Required actions
1 > In the article on cassava for chicken feed, where was the half-day seminar held?
2 > From the article on cassava for chicken feed, quote the part that opens with the words containing "In addressing the meeting, Minister" and closes with "expedite the process.".
3 > According to the article on cassava for chicken feed, why did the BAS President consider seminars like this one expedient?

Segment Start: Document excerpt

Efforts are under way to develop a project utilising cassava for chicken feed here, which should result in an overall reduction of food prices, enhanced food security, and reduced dependency on food and feed imports.

If all goes as planned , by the end of next month a joint public and private sector committee, aimed at spearheading a feasibility study and the overall project implementation, should be installed and the terms of reference finalised for Government’s approval.

Word of this came today as over 50 stakeholders, including processors, farmers, representatives from Pinnacle Feeds Ltd., and regional and international partner organisations met at the Sherbourne Conference Centre for a half-day seminar on ‘Developing Cassava for Food & Feed in Barbados’ .

In addressing the meeting, Minister of Agriculture and Rural Development, Senator Haynesley Benn, pledged Government’s commitment to the project, while urging practitioners to play their part to expedite the process.

“Whatever there is and whatever it will take to make this venture become a reality, let us put it on the table…let us make sure that in a year or so we can boast of locally produced feed from cassava as opposed to corn,” he encouraged.

Minister Benn, who admitted that he was “heartened by what he was hearing”, spoke of follow-up discussions with the Prime Minister, whom he described as being “keen on this process as well.”

Describing the venture as “exciting”, the Agriculture Minister said he had also held discussions with the Minister of State in the Ministry of Finance and Economic Affairs, Senator Darcy Boyce, regarding the prospects of taking 1,000 acres of land at the Barbados Agricultural Management Co. Ltd. (BAMC) and put it aside for food production. The majority of this would be for cassava production.

“Let us put our hands to the plough and our heads together,” he urged, while imploring industry personnel to avail themselves of the rebates and incentives offered by Government.

In addressing the seminar, President of the BAS, Wendell Clarke, alluded to the rising cost of chicken feed, charging that the time had passed when extra money could be used to purchase feed, since one now required a “bank loan” to do so.

“It is expedient that we have seminars like this, since we have no choice but to find ways and means of reducing input costs, of which feed is primary,” he said.

The BAS President , who expressed the hope that the project would be expedited in a timely fashion, called for a fact-finding team to be sent to Columbia in an effort to gauge best practices for adoption here.

In delivering a presentation on ‘Barbados Cassava & Sweet Potato Industry – Consumption, Production, Trade, Opportunities & Challenges’, Chief Agricultural Officer , Barton Clarke , estimated the current level of local cassava production at about $1 million, with the current demand for cassava flour standing at 3, 628. 74 kg (8,000 pounds) per month, while the current supply was “significantly less.”

While there is a definite opportunity, Mr. Clarke cited pests and diseases, land availability, water, harvesting, the food versus feed/ fuel dilemma, and improving the nutritional content of cassava as among the major challenges.

In terms of land, he stressed that with at least 1,700 hectares needed to produce cassava, the question was where it would come from, and whether one would replace sugar cane with cassava production or utilise idle lands.

“Is it more prudent to grow cassava and feed it to the chickens or eat it directly? Those are the questions we will have to ask ourselves,” he added.

Mr. Clarke listed a tissue culture lab, the Government’s Analytical Lab, a designated officer, researchers, extension officers, land and equipment as among the resources which would be made available by Government to prospective farmers. He said commitment, markets for production, land, management skills, financing, feed manufacturing and research capability could be possible contributions from the private sector.

Segment End: Document excerpt
Segment Start: Data listing

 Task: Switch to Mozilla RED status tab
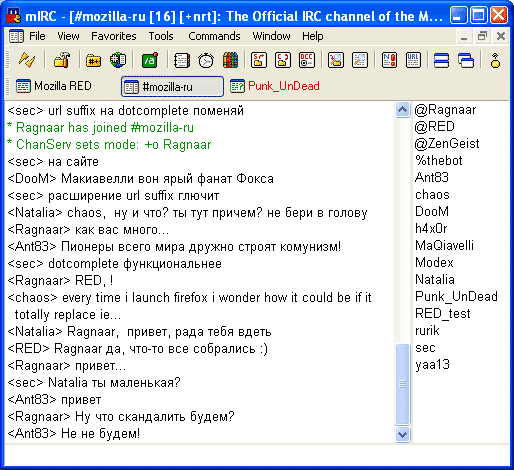click(53, 86)
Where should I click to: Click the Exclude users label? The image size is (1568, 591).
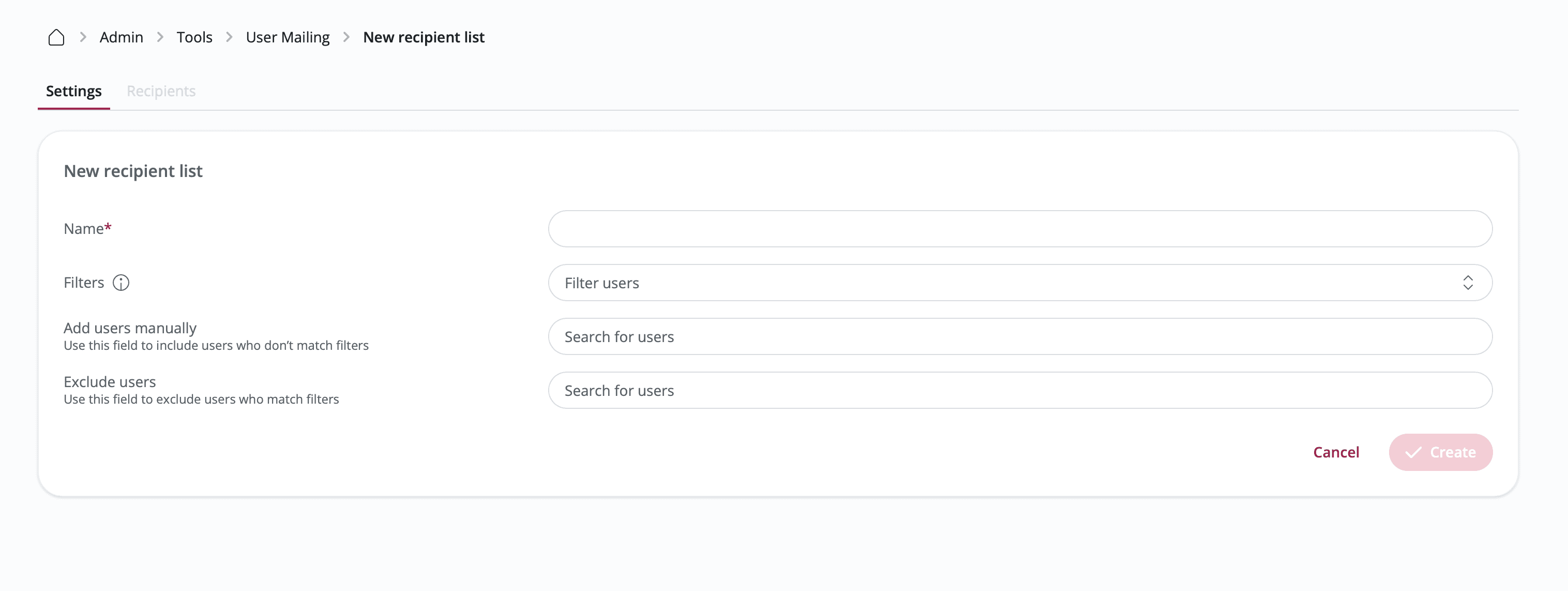click(110, 382)
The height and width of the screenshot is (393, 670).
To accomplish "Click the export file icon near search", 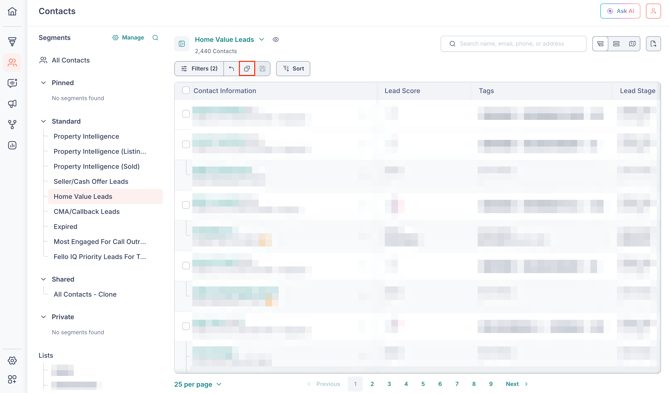I will pos(653,44).
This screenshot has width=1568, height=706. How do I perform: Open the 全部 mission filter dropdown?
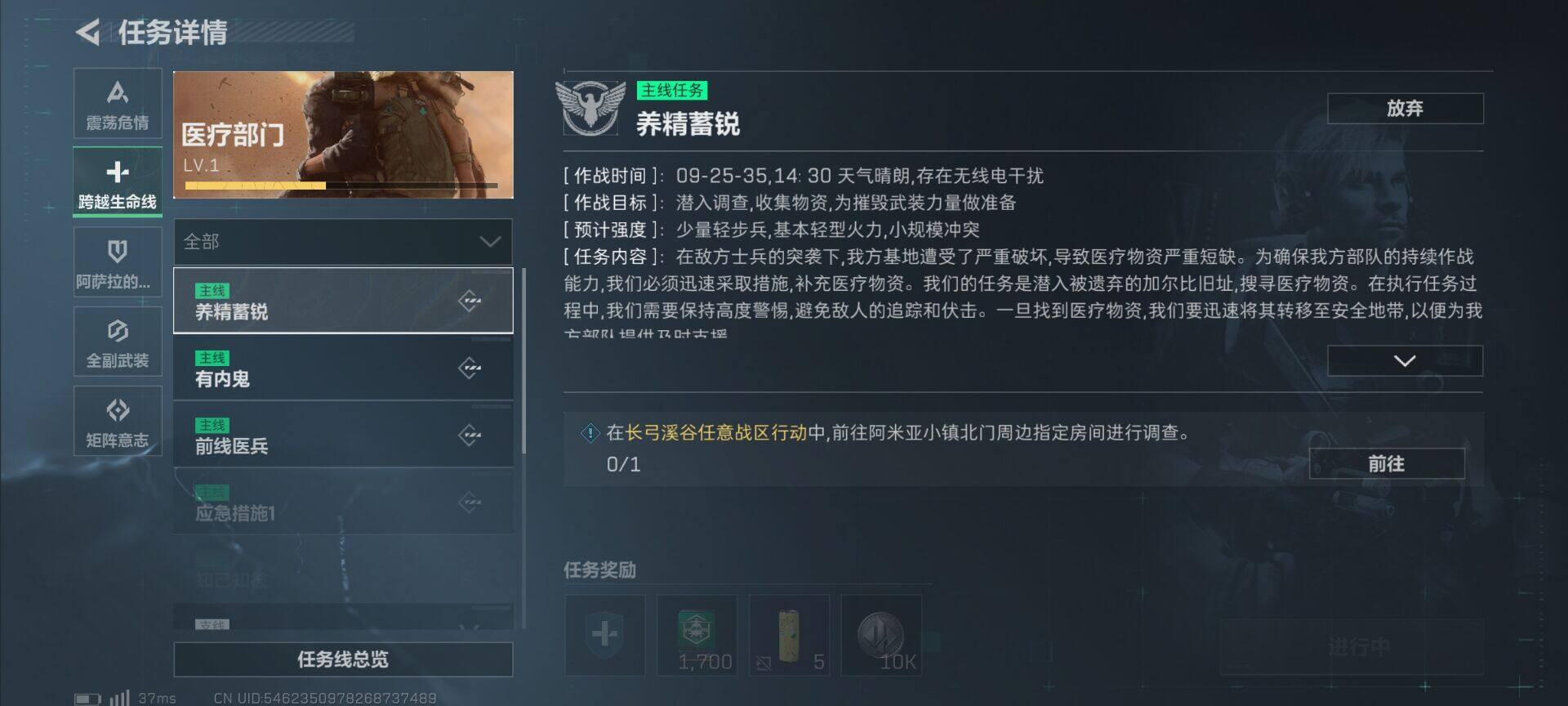(x=343, y=241)
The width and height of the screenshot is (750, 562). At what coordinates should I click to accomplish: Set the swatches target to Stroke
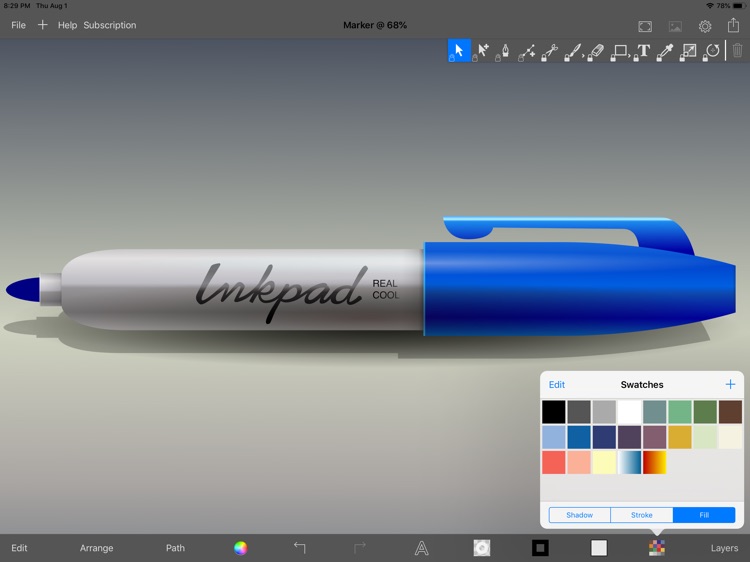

Segment End: Data listing

Answers for the tasks
1 > At the Sherbourne Conference Centre.

2 >
In addressing the meeting, Minister of Agriculture and Rural Development, Senator Haynesley Benn, pledged Government’s commitment to the project, while urging practitioners to play their part to expedite the process.

3 > He said there was no choice but to find ways and means of reducing input costs, and feed is the primary one. He also pointed to the rising cost of chicken feed, saying buying it now required a "bank loan."